<<<<
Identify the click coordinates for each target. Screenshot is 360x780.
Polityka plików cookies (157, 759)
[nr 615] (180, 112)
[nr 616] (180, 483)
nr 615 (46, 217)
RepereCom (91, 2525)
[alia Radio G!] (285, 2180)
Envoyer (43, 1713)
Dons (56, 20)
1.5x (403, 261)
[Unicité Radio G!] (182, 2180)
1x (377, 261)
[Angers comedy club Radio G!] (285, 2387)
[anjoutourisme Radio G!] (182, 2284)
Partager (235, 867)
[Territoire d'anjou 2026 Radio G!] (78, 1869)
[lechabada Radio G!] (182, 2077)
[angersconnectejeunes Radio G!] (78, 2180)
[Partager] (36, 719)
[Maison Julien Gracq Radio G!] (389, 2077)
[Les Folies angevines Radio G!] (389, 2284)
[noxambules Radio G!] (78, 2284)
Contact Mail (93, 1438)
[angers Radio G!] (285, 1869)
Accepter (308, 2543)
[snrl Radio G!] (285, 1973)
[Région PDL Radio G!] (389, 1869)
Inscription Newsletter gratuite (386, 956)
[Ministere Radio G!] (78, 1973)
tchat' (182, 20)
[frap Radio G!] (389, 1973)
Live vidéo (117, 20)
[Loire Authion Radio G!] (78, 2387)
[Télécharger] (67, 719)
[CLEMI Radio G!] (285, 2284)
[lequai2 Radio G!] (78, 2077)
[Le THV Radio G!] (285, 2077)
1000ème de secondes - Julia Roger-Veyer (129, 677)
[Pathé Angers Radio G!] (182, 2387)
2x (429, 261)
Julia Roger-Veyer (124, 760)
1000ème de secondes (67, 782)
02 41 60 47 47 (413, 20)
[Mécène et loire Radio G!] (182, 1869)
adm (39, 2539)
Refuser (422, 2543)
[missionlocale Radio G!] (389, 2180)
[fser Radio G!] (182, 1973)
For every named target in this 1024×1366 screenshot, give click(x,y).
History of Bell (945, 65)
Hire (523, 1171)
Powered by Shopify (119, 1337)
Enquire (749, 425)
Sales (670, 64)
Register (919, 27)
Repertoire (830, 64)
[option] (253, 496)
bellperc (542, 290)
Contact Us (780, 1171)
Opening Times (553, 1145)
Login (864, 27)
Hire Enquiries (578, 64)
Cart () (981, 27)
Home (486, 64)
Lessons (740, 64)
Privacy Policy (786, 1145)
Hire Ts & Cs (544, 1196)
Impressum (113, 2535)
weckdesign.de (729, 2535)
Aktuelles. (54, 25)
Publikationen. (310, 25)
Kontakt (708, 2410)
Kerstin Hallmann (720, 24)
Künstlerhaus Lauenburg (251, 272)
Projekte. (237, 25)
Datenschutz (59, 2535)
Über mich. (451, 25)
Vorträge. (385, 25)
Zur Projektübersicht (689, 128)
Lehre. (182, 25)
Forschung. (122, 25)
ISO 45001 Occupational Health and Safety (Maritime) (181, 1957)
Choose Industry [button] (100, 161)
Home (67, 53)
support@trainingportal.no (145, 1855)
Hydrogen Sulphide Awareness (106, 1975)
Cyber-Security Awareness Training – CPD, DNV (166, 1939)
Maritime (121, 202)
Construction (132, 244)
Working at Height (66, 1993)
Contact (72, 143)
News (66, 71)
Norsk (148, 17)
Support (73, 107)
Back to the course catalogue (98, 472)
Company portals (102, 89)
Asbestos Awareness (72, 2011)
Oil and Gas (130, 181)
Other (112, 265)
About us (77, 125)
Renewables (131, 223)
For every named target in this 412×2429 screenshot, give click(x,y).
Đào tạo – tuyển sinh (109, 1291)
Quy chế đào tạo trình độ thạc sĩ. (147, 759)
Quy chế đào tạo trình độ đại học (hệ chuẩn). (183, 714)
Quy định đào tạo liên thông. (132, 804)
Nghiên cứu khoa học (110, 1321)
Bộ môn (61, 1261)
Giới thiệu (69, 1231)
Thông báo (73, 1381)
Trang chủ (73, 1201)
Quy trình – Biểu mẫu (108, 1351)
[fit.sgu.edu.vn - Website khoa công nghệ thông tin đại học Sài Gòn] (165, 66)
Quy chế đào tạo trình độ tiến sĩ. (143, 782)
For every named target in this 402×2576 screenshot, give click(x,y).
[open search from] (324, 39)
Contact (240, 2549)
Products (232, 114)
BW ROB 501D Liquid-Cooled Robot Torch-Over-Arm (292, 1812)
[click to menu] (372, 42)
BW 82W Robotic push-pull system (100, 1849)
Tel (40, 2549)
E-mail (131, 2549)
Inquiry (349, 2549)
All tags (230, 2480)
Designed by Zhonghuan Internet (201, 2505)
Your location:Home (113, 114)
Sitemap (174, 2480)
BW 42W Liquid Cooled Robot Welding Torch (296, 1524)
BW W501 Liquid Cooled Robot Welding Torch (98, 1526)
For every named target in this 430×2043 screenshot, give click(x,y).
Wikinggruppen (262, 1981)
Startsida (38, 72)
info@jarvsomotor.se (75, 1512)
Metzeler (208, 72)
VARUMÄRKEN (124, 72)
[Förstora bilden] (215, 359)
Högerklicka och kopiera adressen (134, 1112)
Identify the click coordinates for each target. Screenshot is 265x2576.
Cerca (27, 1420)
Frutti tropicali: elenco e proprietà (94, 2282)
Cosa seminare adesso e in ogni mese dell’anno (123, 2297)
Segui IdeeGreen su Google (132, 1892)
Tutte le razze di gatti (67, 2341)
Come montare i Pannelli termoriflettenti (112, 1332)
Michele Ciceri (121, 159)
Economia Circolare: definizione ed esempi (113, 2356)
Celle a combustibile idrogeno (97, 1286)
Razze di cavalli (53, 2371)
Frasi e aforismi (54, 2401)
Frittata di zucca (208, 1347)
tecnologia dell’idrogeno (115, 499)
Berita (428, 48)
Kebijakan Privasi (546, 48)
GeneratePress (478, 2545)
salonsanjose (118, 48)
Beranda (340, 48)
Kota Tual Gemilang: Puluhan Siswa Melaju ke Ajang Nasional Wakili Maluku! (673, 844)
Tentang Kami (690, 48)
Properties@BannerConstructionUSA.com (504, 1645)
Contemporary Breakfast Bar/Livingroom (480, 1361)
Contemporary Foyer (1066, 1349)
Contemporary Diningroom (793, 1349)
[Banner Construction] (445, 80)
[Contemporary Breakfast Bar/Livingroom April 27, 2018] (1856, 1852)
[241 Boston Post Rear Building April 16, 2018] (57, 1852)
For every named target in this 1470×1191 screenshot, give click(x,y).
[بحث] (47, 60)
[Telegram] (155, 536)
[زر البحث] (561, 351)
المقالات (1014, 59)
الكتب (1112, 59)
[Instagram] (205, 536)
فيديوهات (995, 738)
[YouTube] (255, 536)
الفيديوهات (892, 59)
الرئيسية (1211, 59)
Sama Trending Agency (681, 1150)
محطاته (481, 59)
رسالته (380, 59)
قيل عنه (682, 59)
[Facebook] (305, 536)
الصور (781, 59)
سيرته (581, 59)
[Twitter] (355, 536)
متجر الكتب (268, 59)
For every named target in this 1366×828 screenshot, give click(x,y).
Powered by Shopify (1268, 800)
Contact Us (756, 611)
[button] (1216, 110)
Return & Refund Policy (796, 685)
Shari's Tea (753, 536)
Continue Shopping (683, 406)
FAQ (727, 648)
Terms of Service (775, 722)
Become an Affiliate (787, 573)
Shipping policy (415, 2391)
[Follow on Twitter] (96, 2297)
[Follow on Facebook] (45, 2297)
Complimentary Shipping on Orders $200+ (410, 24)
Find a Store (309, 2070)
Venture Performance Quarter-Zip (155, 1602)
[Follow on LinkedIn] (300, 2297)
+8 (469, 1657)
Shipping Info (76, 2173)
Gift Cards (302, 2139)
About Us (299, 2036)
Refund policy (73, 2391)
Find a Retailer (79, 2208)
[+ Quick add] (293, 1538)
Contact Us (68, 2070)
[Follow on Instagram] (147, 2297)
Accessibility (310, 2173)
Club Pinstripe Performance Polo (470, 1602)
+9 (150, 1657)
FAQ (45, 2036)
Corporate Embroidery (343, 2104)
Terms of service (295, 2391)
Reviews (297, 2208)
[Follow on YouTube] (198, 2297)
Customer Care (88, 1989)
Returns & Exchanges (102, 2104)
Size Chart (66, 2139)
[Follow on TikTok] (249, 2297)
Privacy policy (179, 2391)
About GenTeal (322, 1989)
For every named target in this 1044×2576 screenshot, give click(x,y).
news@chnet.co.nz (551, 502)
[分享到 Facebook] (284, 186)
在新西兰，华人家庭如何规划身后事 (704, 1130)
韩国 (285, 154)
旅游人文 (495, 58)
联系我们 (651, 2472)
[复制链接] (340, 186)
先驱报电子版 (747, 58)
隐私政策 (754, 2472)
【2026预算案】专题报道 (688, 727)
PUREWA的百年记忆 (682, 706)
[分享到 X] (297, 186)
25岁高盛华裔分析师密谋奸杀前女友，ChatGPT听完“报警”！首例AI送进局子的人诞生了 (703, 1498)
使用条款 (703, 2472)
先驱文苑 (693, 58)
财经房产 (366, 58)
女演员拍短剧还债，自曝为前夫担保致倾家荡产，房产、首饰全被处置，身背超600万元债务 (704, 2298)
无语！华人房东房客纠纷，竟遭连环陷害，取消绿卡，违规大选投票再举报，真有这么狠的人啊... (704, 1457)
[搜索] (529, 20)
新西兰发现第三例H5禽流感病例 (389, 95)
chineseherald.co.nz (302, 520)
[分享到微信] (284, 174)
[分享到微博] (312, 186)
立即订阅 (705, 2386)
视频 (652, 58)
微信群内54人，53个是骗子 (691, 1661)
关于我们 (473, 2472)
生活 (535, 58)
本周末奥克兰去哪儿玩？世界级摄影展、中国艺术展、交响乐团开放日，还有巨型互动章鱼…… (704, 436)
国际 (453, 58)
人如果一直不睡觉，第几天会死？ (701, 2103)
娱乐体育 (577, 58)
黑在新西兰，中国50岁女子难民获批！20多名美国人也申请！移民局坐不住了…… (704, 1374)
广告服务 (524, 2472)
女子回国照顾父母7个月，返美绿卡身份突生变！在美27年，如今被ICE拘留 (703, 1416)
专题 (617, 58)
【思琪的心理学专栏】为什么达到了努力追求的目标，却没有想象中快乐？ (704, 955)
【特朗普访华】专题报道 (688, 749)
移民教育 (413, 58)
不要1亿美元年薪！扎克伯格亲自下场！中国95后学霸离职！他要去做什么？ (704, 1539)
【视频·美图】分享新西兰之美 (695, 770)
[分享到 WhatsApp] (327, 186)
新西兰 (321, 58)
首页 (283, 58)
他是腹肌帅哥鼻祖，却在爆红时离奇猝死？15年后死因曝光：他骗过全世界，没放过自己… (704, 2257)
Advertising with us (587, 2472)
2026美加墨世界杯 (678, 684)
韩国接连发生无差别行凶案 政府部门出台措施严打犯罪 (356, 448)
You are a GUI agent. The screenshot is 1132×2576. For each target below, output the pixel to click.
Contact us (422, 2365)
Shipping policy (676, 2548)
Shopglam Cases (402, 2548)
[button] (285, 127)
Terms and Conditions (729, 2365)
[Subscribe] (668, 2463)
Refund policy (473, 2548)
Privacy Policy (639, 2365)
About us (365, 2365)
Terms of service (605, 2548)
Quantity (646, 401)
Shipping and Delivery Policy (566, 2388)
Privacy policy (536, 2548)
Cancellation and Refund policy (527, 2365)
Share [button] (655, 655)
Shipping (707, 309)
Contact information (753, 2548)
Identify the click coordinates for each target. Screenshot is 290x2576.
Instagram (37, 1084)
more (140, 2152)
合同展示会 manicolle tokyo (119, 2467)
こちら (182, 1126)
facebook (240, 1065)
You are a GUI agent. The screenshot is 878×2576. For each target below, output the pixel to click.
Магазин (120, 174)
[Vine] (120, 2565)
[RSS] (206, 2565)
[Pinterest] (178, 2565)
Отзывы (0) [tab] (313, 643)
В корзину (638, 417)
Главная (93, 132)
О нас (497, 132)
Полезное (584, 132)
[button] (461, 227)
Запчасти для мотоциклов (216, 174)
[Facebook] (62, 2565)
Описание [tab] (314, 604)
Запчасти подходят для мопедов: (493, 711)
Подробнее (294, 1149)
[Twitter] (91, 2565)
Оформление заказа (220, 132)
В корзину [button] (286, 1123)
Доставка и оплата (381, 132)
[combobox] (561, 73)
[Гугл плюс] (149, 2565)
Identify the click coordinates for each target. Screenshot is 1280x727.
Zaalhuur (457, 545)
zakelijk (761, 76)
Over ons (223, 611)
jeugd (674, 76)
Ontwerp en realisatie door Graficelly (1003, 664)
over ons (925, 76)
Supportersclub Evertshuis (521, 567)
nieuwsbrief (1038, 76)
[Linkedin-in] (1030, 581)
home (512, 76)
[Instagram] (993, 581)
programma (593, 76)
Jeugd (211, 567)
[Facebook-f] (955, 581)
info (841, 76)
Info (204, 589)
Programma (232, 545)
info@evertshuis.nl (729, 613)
>>>>
## WHAT TO PRODUCE
The string "trình" may appear in lines of the listing above; tally those lines and give the number only.

## REPLY TO THE TASK
4